The Tri-City Herald editorial board has endorsed major elements of the Senate GOP school funding plan. Noting that Senate Republicans and House Democrats have produced competing proposals, the editorial says,

…the Senate’s plan to eliminate the reliance on local levy money to finance schools and teacher pay hits the bull’s eye.

The editorial steps through the details of the Senate plan,

Senate Bill 5607 includes a course correction that would bring balance to the state. School districts would retain some authority to use local tax money for extra programs, but teacher salaries and other basic school needs would be covered at the state level through a property tax swap.

Under the GOP plan, a new property tax of $1.80 per $1,000 of assessed property value would be imposed statewide, raising about $2 billion in revenue over the next two years.

As we noted earlier, some of the estimates associated with the Senate plan are still being revised, but the Herald’s editorial appropriately focuses on policy. In particular, the editorial board writes,

In addition, the Senate plan would do away with the current education funding model that uses the number of staff members in a “prototypical school” to determine how much money school districts receive.

Instead, money would be invested on a per pupil basis, providing at least $12,500 for each student. More money would be allocated for students in special programs.

The GOP plan provides an equitable, consistent dollar amount per student and ensures the state is meeting the requirements outlined by the Supreme Court’s McCleary decision.

That’s an essential element of the plan, regardless of how the assumptions move around. The Herald editorial concludes,

How the legislative give-and-take goes remains to be seen. But bringing equity to the state is at the crux of McCleary decision, and the Senate bill comes closer to addressing that than any other proposal we have seen so far.

Melissa Santos reports in The News Tribune that the numbers flap may be resolved soon.

Three different sets of numbers exist to explain how a GOP proposal to fix how Washington pays for schools would affect local school districts.

As of Tuesday, state lawmakers and staffers at the Capitol were still working to agree on which numbers were right…

The dispute has led to some partisan back-and-forth, Santos reports,

Sen. John Braun, R-Centralia and the Senate’s chief budget writer, said nonpartisan staff informed him last Monday that there might be an issue with the Senate’s calculations. That was after the Senate already passed the school-funding plan off the floor, and the same day the proposal was heard in the House Appropriations Committee.

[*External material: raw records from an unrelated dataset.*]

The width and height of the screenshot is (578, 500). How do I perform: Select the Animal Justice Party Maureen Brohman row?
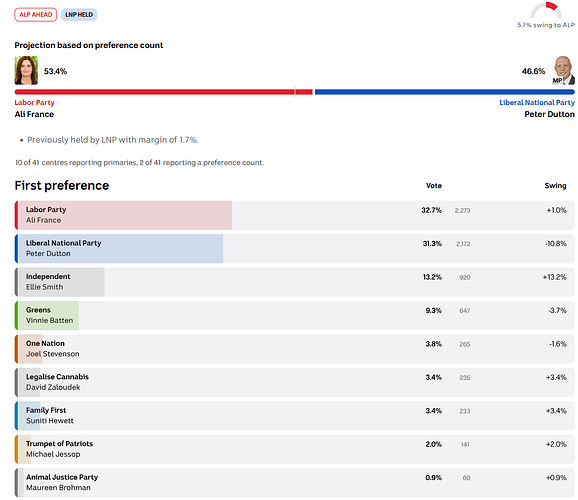tap(295, 483)
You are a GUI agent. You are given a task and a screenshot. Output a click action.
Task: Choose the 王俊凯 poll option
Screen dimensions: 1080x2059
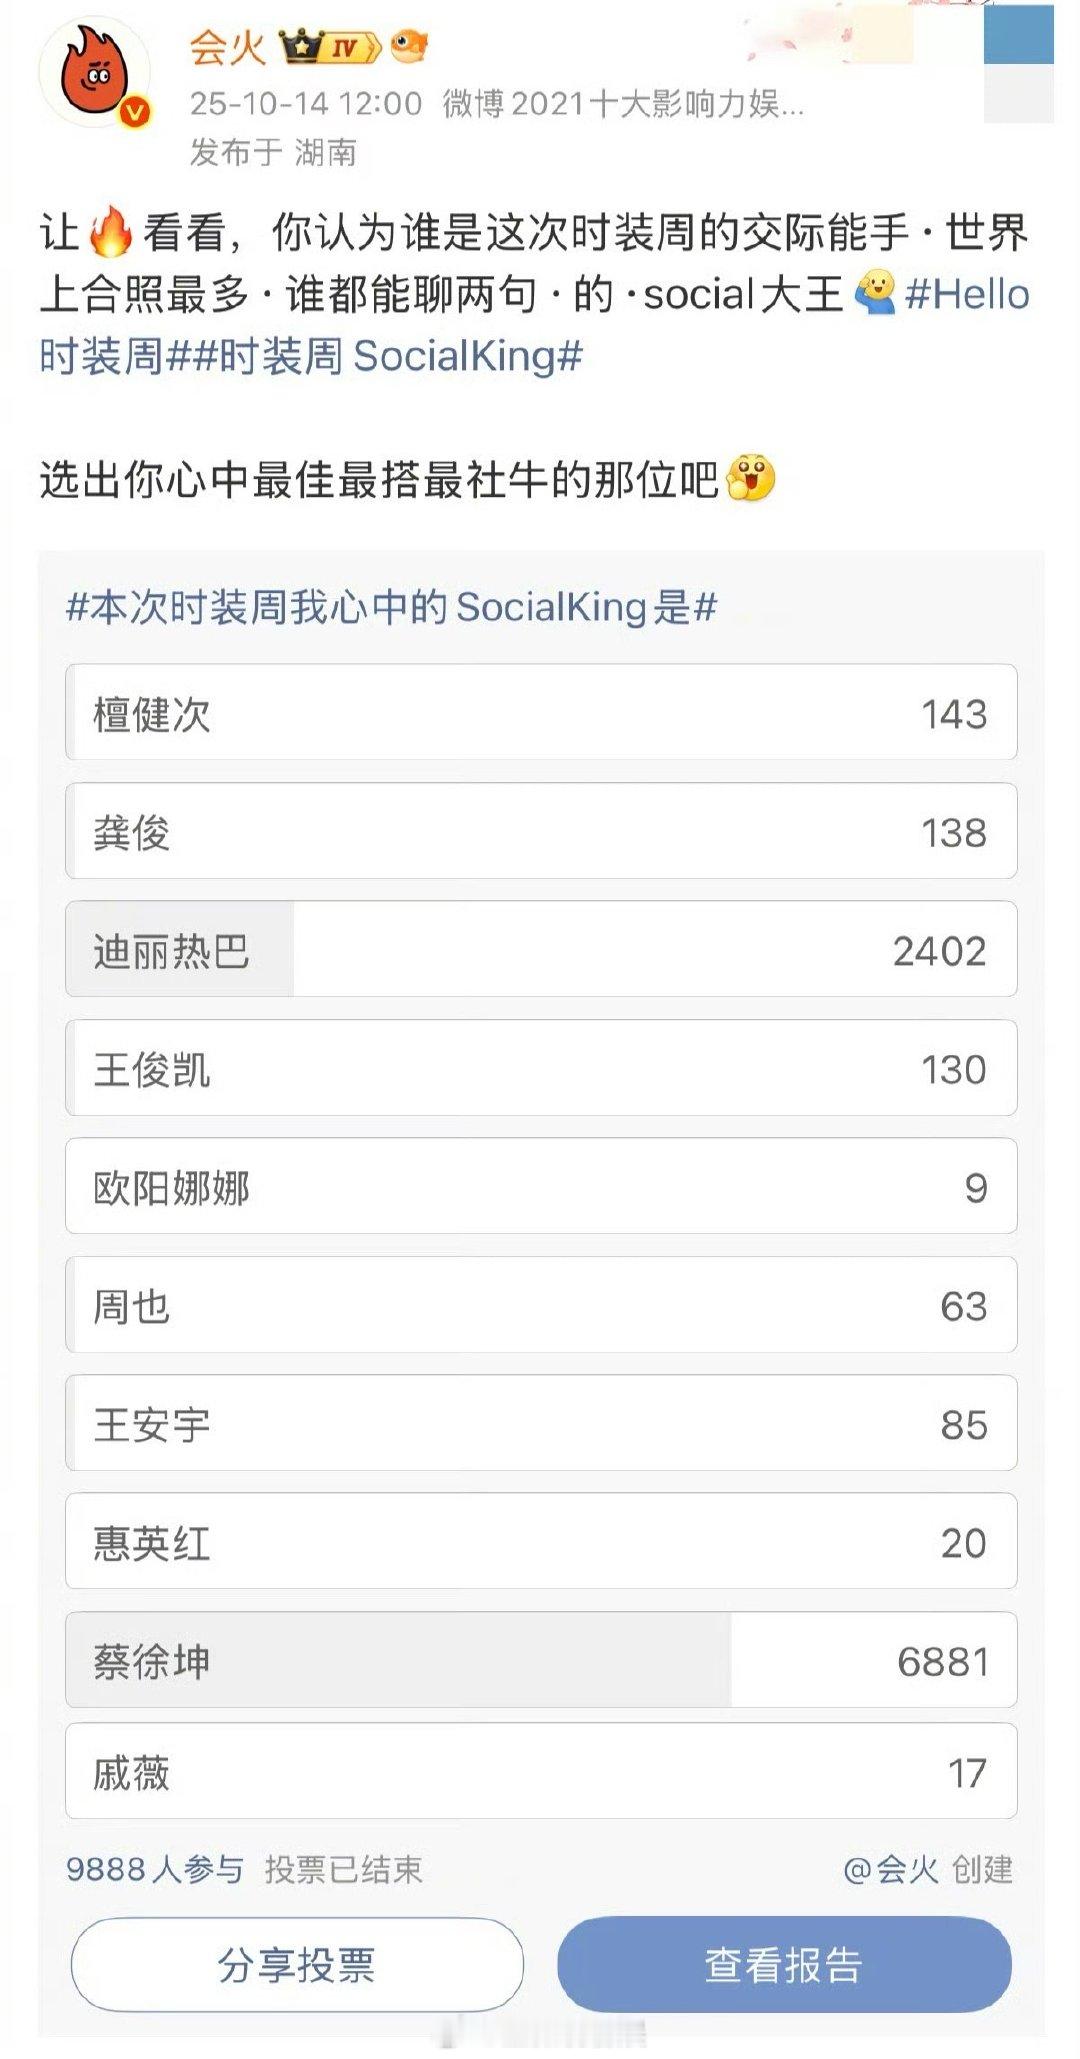tap(541, 1068)
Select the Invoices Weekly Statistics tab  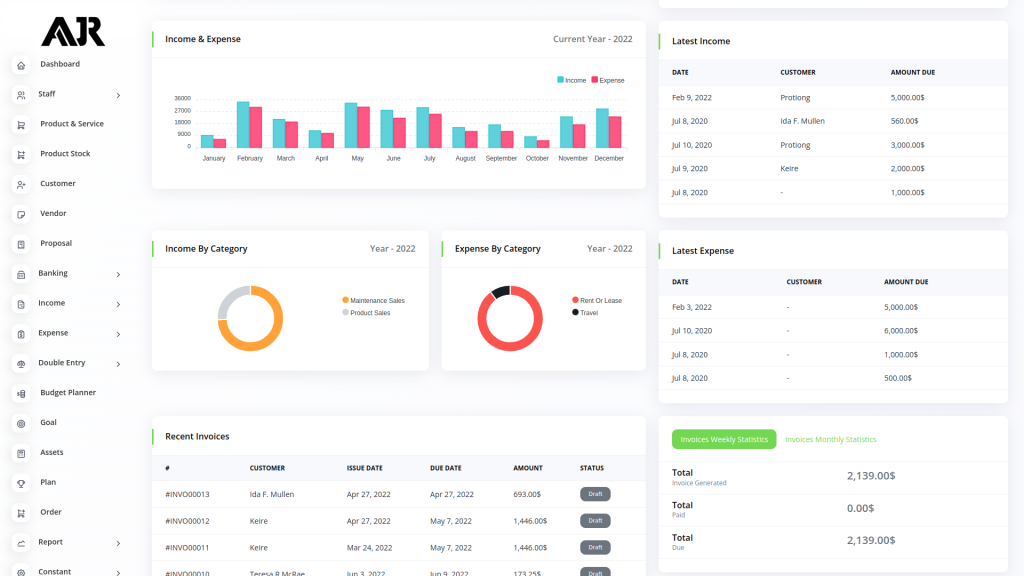tap(724, 439)
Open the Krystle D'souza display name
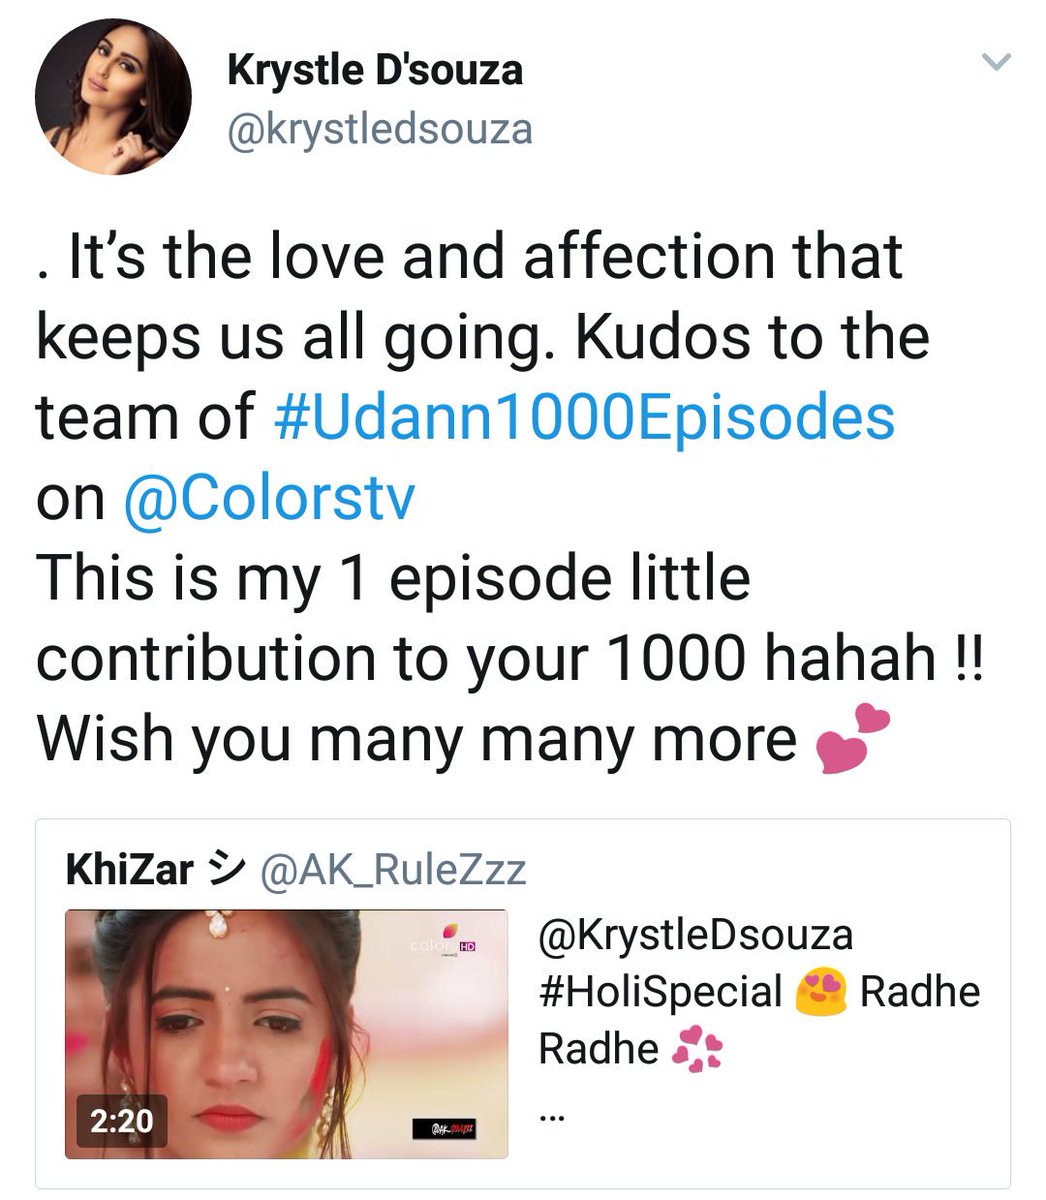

…But Braun said he didn’t withhold information. Rather, he said he was just working with staff to ensure the new numbers are right — and agreed upon — before they are released. 

Braun said the various models of how the Senate education plan would affect each school district aren’t necessarily right or wrong, but just based on different budgeting assumptions. 

He said he hopes to have updated numbers as soon as Wednesday that will reflect a consensus between nonpartisan House and Senate staffers, as well as Inslee’s budget office.

“This is a very complicated animal … it’s fair to look at it from different perspectives,” Braun said Tuesday. “That doesn’t make their answer right or wrong, it just makes it different.”

All budgets are projections. And all projections involve assumptions. Ideally, the estimates can be vetted soon and the policy discussion can progress.